Ce n’est pas à 6 mais à 8 que nous fêtâmes Noël.
En effet, Luc et Brigitte Even – parents d’Alexis – nous avaient retrouvés pour les fêtes !
Arrivés de Nîmes le 19 décembre, ils ont pu participer à quelques journées de tournage dans la mangrove (et même prendre la caméra !) faire la connaissance de nos jeunes acteurs et découvrir ainsi notre vie sénégalaise, nos partenaires locaux et amis.
Puis du 26 au 30 décembre, Luc et Brigitte accompagnaient l’équipage dans le Siné Saloum où nous étions partis avec notre cata afin de réaliser des plans supplémentaires de la mangrove africaine.
Heureux de partager tous ces moments avec eux, et d’avoir pu fêter Noël dans une ambiance familiale, c’est bien tristement que nous les avons quittés….
Rendez-vous fin Juin pour les retrouvailles !

mercredi 9 décembre 2009

L EQUIPAGE QUITTE LE NAVIRE !

Le catamaran est toujours mouillé devant l’ile de Fadiouth, l’île aux coquillages, mais sans équipage à bord !
En effet, a cause des forts coefficients de marée, le bateau ne peut plus être habité : posé sur la vase, toutes nos pompes sont désormais inutilisables : pompes moteur, pompes toilettes, pompes douches…
Nous logeons donc dans le petit village de Joal, chez l’habitant.
Récemment installés en gîte, ce couple, sénégalais d’adoption, nous loue 3 chambres face à la mer.
Cette nouvelle vie nous permet de vivre à l’africaine, avec les coupures quotidiennes d’eau et d’électricité…mais aussi de mieux connaître les habitants, et profiter de notre temps libre pour courir sur la plage, rejoindre un professeur de djumbé et autres !

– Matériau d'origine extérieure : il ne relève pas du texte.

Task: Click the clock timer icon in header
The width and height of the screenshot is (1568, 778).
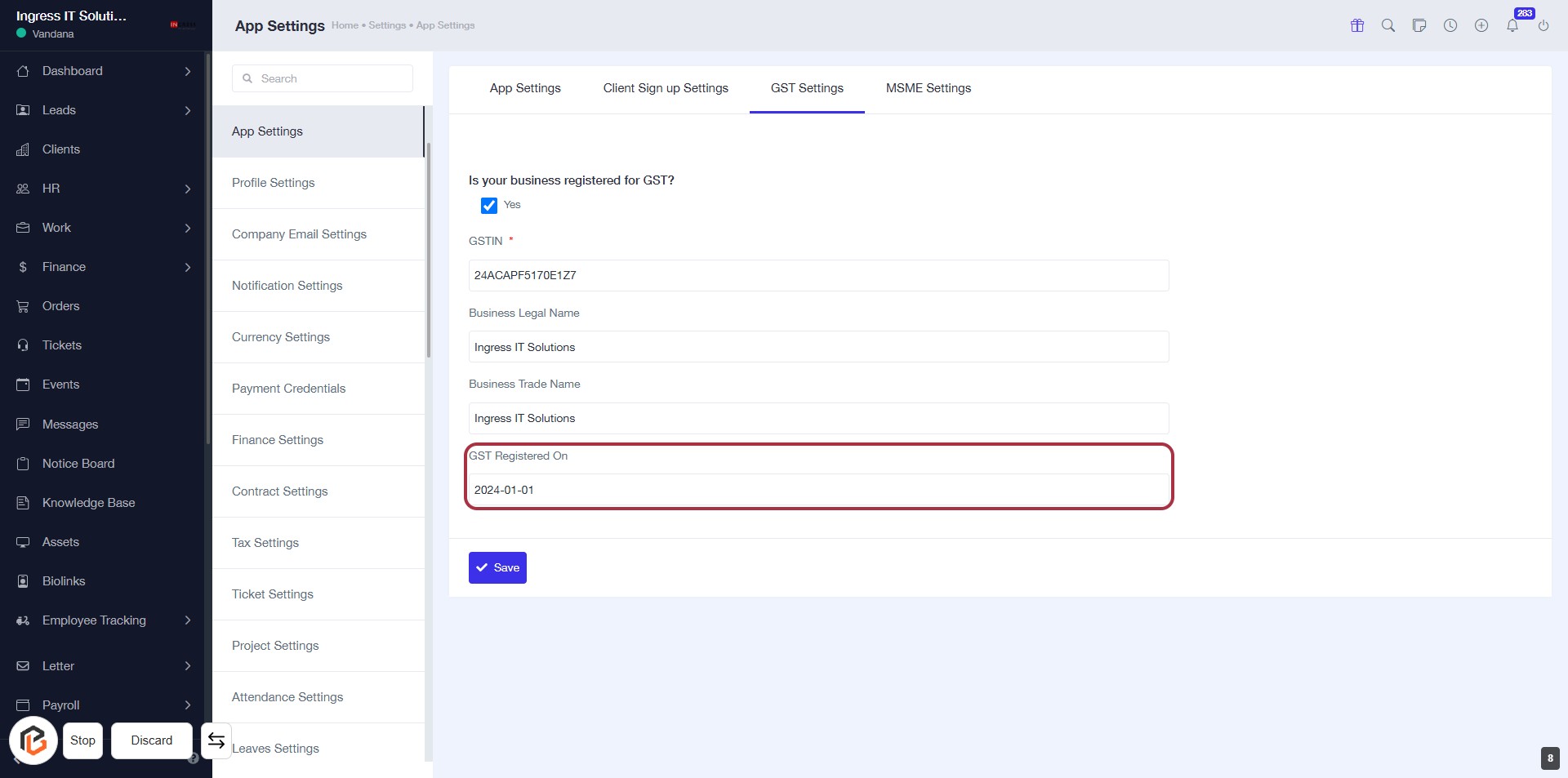Action: 1450,25
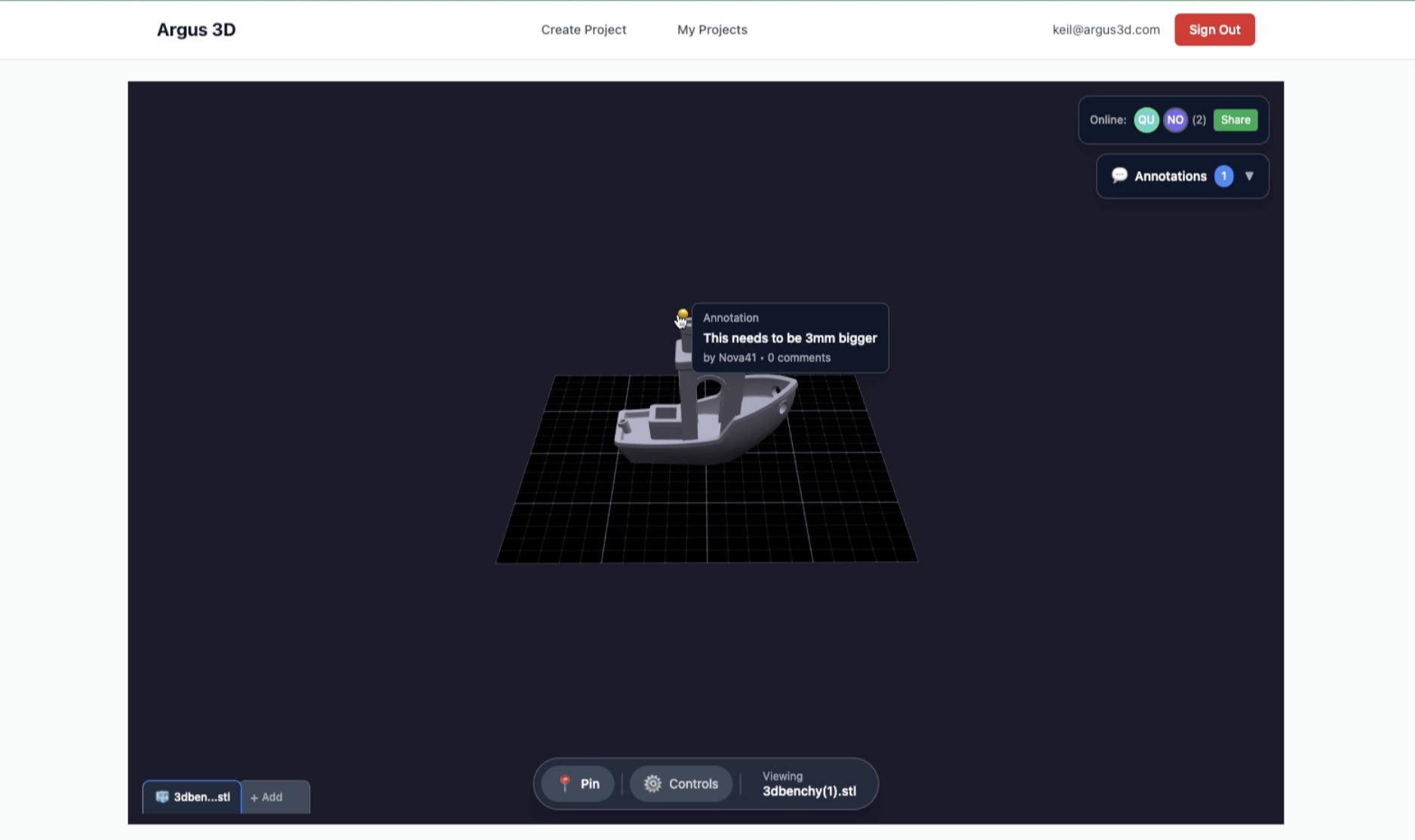This screenshot has height=840, width=1415.
Task: Select the Pin tool
Action: click(578, 783)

De même, nous avons déjà assisté à certains évènements de la commune comme un concours de lutte (sport national) ou la Tabaski (fête du mouton) des musulmans.

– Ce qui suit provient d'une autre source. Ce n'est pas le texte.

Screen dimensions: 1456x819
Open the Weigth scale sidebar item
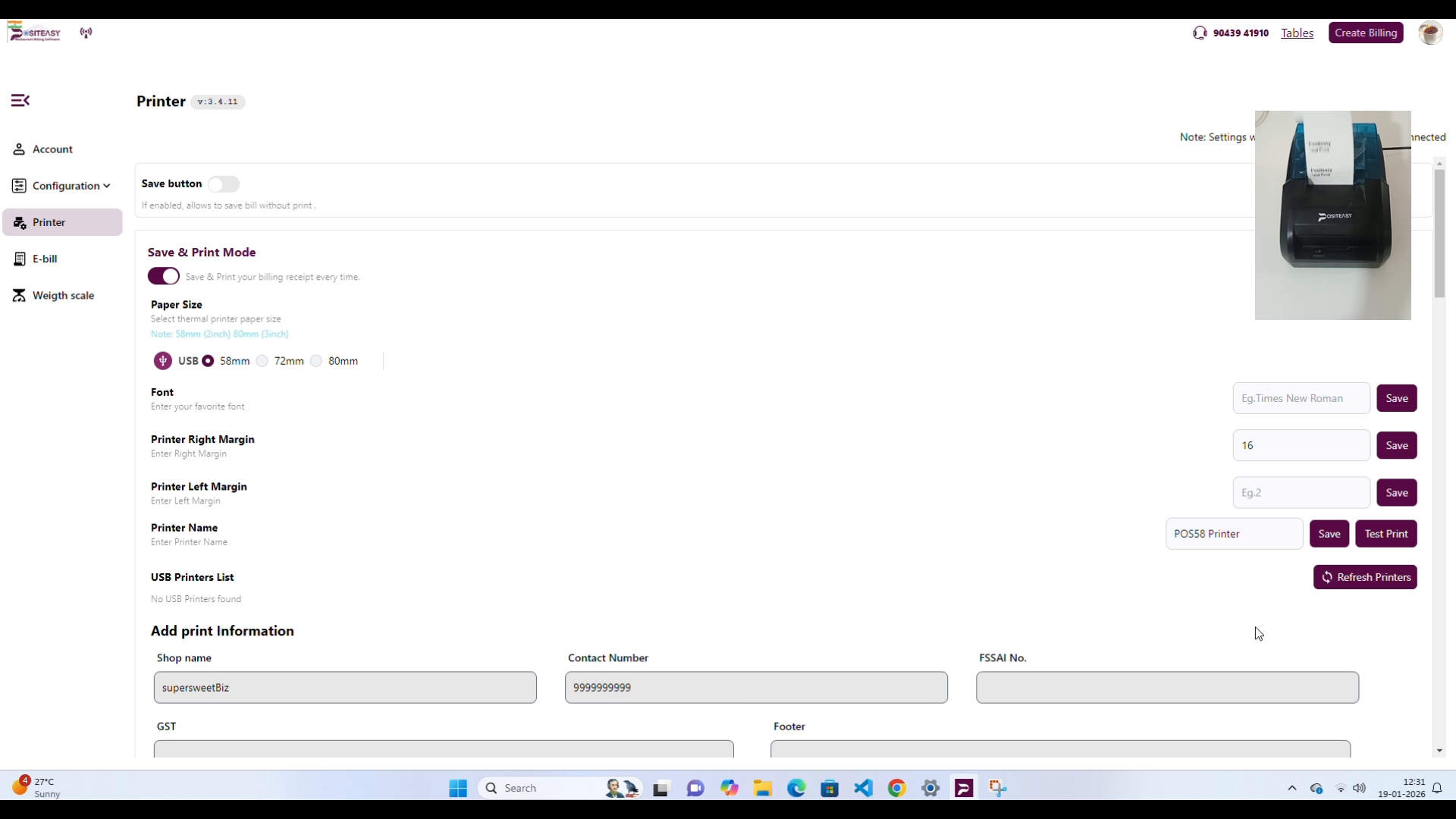(x=63, y=296)
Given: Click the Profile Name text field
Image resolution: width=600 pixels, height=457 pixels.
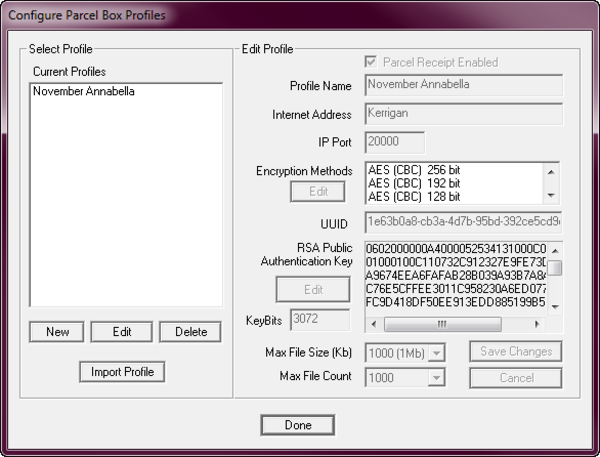Looking at the screenshot, I should click(463, 85).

En effet, nous fûmes invités par Ousmane qui se fait appeler « le baron » parce qu’il connaît bien l’architecture de son village, comme Haussmann ! Nous nous sommes donc mélangés à sa famille nombreuse pour assister au sacrifice du mouton sur le pas de la porte, et enfin le manger en grillades ou en couscous cuisiné avec ses intestins !
Très vite, nous nous sommes donc adaptés à cette nouvelle vie et au 36° quotidien.
Notre retour sur le bateau n’est pas prévu avant la fin des marées soit 10 jours.